Aim of the task: Please reproduce only the stretch of the listing below from the line containing "Click the Connect Button" through the line containing "pyautogui.click(x=743, y=375)", changing "icon" to "symbol" and keeping everything else the same.

Materials provided:
--

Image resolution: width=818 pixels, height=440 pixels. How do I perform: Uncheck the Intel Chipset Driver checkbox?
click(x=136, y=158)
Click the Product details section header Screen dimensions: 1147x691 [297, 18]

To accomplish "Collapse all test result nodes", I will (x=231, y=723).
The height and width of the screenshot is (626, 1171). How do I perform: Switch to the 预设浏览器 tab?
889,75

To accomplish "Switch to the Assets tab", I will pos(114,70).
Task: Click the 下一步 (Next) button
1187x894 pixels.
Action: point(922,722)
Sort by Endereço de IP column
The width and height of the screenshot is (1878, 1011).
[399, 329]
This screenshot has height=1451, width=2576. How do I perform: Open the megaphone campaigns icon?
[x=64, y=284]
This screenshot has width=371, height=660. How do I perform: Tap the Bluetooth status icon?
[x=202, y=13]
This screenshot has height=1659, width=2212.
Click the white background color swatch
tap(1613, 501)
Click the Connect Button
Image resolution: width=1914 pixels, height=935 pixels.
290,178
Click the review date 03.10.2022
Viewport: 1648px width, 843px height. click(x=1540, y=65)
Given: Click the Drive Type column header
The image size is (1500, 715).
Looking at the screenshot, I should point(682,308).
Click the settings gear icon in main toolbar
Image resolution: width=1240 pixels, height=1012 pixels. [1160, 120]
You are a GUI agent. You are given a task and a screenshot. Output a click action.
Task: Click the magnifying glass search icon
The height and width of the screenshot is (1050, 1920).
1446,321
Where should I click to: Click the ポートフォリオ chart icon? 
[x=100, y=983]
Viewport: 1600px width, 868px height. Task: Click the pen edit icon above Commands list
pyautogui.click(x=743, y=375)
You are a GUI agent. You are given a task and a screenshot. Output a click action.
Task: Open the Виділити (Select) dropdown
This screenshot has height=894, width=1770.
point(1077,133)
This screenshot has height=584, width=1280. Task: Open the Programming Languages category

--

Answer in full:
Click the Connect Button
Image resolution: width=1914 pixels, height=935 pixels.
290,178
Click the review date 03.10.2022
Viewport: 1648px width, 843px height. click(x=1540, y=65)
Given: Click the Drive Type column header
The image size is (1500, 715).
Looking at the screenshot, I should point(682,308).
Click the settings gear symbol in main toolbar
Image resolution: width=1240 pixels, height=1012 pixels. [1160, 120]
You are a GUI agent. You are given a task and a screenshot. Output a click action.
Task: Click the magnifying glass search symbol
The height and width of the screenshot is (1050, 1920).
1446,321
Where should I click to: Click the ポートフォリオ chart symbol? 
[x=100, y=983]
Viewport: 1600px width, 868px height. Task: Click the pen edit symbol above Commands list
pyautogui.click(x=743, y=375)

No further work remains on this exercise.